● Exercise requirements: The records must be returned word for word.

Record extracts Block Start

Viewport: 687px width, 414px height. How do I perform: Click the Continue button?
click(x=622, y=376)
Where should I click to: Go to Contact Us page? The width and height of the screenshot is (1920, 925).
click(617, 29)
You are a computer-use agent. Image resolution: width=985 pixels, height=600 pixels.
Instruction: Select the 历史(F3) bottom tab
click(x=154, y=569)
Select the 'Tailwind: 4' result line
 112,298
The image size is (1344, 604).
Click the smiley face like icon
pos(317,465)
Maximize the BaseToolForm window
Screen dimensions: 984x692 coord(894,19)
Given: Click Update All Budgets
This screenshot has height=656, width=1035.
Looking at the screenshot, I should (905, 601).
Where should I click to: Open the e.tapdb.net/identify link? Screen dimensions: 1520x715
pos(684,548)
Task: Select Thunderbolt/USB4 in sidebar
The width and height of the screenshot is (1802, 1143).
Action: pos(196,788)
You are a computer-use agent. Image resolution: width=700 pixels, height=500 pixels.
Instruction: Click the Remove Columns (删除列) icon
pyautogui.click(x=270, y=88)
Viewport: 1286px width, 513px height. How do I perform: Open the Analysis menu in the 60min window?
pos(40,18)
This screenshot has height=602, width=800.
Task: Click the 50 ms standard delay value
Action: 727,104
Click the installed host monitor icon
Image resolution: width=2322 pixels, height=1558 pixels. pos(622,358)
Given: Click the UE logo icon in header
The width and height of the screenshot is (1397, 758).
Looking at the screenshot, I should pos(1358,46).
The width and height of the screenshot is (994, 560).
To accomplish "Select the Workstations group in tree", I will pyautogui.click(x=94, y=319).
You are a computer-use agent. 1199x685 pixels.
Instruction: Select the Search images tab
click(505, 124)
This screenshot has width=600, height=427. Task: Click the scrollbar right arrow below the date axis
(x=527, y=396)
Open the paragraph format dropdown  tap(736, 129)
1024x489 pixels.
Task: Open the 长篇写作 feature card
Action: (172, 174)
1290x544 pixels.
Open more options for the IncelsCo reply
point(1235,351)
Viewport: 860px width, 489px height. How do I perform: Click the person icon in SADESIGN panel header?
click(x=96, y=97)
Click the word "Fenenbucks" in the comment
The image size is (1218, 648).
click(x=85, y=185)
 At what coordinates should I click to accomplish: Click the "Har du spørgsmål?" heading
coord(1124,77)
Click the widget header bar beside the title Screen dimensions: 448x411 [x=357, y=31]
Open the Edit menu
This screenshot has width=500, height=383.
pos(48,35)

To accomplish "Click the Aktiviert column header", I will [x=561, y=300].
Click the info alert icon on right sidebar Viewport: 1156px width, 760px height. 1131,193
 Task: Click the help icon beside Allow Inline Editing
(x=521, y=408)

Record extracts Block End

● Your solution:
Viewport: 687px width, 414px height. How do I perform: Click the Continue button?
click(x=622, y=376)
Where should I click to: Go to Contact Us page? The width and height of the screenshot is (1920, 925).
click(617, 29)
You are a computer-use agent. Image resolution: width=985 pixels, height=600 pixels.
Instruction: Select the 历史(F3) bottom tab
click(x=154, y=569)
Select the 'Tailwind: 4' result line
 112,298
The image size is (1344, 604).
Click the smiley face like icon
pos(317,465)
Maximize the BaseToolForm window
Screen dimensions: 984x692 coord(894,19)
Given: Click Update All Budgets
This screenshot has height=656, width=1035.
Looking at the screenshot, I should (905, 601).
Where should I click to: Open the e.tapdb.net/identify link? Screen dimensions: 1520x715
pos(684,548)
Task: Select Thunderbolt/USB4 in sidebar
The width and height of the screenshot is (1802, 1143).
Action: pos(196,788)
You are a computer-use agent. Image resolution: width=700 pixels, height=500 pixels.
Instruction: Click the Remove Columns (删除列) icon
pyautogui.click(x=270, y=88)
Viewport: 1286px width, 513px height. How do I perform: Open the Analysis menu in the 60min window?
pos(40,18)
This screenshot has height=602, width=800.
Task: Click the 50 ms standard delay value
Action: 727,104
Click the installed host monitor icon
Image resolution: width=2322 pixels, height=1558 pixels. pos(622,358)
Given: Click the UE logo icon in header
The width and height of the screenshot is (1397, 758).
Looking at the screenshot, I should pos(1358,46).
The width and height of the screenshot is (994, 560).
To accomplish "Select the Workstations group in tree", I will pyautogui.click(x=94, y=319).
You are a computer-use agent. 1199x685 pixels.
Instruction: Select the Search images tab
click(505, 124)
This screenshot has width=600, height=427. Task: Click the scrollbar right arrow below the date axis
(x=527, y=396)
Open the paragraph format dropdown  tap(736, 129)
1024x489 pixels.
Task: Open the 长篇写作 feature card
Action: (172, 174)
1290x544 pixels.
Open more options for the IncelsCo reply
point(1235,351)
Viewport: 860px width, 489px height. How do I perform: Click the person icon in SADESIGN panel header?
click(x=96, y=97)
Click the word "Fenenbucks" in the comment
The image size is (1218, 648).
click(x=85, y=185)
 At what coordinates should I click to accomplish: Click the "Har du spørgsmål?" heading
coord(1124,77)
Click the widget header bar beside the title Screen dimensions: 448x411 [x=357, y=31]
Open the Edit menu
This screenshot has width=500, height=383.
pos(48,35)

To accomplish "Click the Aktiviert column header", I will [x=561, y=300].
Click the info alert icon on right sidebar Viewport: 1156px width, 760px height. 1131,193
 Task: Click the help icon beside Allow Inline Editing
(x=521, y=408)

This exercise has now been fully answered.